_提示テキスト_:
⁂

編集部:でもマームとジプシーは「劇団」ではないんですよね? それはまるで劇団員に対する言葉のようにも聞こえますけど。

「劇団、ではまだないですね。でも集団性もノウハウもそうなってきてる部分は絶対あるし、みんなもそう感じてるし、「劇団じゃない」と言ってる僕のズルさもある。だけど、いつでも僕は君とやらなくできるし、君も僕とやらなくなってもいい、という関係の方が厳しくていいと思ってるから」

編集部:でも、他の劇団にマームの俳優が呼ばれて出ると嫉妬して泣くんですよね?(笑)

「泣くよ」

――今でも泣く?

「泣くよ!」

――(笑)。新作の話に戻りますが、3月の京都公演『LEM-on/RE:mum-ON!!』では、建物にも興味があるとか?

⁂

_演習用データ_:
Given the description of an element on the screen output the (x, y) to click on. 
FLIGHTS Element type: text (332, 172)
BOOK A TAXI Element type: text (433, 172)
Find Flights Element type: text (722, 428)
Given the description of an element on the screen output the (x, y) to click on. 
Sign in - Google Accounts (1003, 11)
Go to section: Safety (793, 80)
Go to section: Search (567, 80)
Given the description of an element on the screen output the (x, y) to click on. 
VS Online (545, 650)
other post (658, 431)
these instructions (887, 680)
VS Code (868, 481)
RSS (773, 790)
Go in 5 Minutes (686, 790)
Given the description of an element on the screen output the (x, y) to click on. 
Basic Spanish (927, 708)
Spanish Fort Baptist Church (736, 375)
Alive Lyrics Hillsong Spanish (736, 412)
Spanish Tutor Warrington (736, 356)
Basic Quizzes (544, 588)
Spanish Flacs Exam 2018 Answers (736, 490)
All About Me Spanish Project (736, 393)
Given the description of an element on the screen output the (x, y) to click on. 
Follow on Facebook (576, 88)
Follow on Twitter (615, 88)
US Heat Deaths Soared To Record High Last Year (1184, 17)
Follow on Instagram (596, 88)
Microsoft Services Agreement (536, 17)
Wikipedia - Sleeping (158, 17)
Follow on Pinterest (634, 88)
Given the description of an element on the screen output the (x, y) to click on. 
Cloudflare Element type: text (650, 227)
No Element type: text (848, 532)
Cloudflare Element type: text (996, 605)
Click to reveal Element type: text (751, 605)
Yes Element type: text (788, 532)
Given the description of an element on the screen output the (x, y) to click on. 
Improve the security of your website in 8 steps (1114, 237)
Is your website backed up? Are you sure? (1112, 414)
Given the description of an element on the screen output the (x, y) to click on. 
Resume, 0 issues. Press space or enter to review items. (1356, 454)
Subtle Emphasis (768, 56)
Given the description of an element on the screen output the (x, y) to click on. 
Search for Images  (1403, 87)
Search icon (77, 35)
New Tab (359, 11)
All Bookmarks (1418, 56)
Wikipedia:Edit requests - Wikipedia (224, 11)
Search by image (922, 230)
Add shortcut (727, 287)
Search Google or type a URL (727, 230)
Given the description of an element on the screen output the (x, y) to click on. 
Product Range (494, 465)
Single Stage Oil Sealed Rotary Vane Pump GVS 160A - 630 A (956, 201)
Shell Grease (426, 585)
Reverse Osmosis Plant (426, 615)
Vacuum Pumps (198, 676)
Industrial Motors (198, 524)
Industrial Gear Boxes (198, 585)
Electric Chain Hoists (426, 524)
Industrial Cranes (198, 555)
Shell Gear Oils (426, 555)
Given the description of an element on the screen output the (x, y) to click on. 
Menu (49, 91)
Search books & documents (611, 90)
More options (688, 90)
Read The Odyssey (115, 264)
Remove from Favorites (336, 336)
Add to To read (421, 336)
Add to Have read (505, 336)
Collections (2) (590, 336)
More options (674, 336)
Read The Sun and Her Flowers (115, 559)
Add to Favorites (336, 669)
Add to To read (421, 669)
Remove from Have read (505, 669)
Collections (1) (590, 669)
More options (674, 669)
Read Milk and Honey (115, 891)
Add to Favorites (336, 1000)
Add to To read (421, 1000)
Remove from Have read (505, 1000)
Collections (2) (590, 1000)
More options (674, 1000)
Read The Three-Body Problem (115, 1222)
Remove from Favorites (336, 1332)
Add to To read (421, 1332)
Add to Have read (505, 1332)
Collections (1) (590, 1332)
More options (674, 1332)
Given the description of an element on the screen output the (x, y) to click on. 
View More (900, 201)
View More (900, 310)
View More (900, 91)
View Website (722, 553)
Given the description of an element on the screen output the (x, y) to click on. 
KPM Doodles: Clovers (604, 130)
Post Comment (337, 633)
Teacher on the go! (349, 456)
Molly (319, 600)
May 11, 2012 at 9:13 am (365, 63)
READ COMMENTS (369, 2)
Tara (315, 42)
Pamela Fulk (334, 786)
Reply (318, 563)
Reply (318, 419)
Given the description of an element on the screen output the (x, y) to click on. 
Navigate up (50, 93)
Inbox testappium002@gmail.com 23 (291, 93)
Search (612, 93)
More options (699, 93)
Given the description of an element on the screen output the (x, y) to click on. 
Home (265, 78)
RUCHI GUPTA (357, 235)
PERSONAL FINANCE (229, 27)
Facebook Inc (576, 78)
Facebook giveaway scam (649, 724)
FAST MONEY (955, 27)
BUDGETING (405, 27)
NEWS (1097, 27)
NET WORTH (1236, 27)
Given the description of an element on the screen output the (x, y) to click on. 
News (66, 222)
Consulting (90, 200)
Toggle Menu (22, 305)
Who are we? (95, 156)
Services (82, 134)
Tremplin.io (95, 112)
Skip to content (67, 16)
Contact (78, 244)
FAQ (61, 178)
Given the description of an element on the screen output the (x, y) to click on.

⁂

_課題 1_:
提示テキストについて、次の問いに答えてください。
(a) 発言者は、マームとジプシーが現時点ではまだ何ではないと述べていますか。
(b) 他の劇団にマームの俳優が呼ばれて出演すると、発言者はどうすると答えていますか。
(c) 3月の京都公演の題名は何ですか。
_課題 2_: 演習用データの行のうち、最初の行から「Alive Lyrics Hillsong Spanish (736, 412)」を含む行までを、両端の行も含めて一字一句そのまま書き出してください。
提示テキストと演習用データの各行とは、互いに関係がありません。

_解答 1_:
(a) 劇団
(b) 泣く
(c) 『LEM-on/RE:mum-ON!!』

_解答 2_:
Given the description of an element on the screen output the (x, y) to click on. 
FLIGHTS Element type: text (332, 172)
BOOK A TAXI Element type: text (433, 172)
Find Flights Element type: text (722, 428)
Given the description of an element on the screen output the (x, y) to click on. 
Sign in - Google Accounts (1003, 11)
Go to section: Safety (793, 80)
Go to section: Search (567, 80)
Given the description of an element on the screen output the (x, y) to click on. 
VS Online (545, 650)
other post (658, 431)
these instructions (887, 680)
VS Code (868, 481)
RSS (773, 790)
Go in 5 Minutes (686, 790)
Given the description of an element on the screen output the (x, y) to click on. 
Basic Spanish (927, 708)
Spanish Fort Baptist Church (736, 375)
Alive Lyrics Hillsong Spanish (736, 412)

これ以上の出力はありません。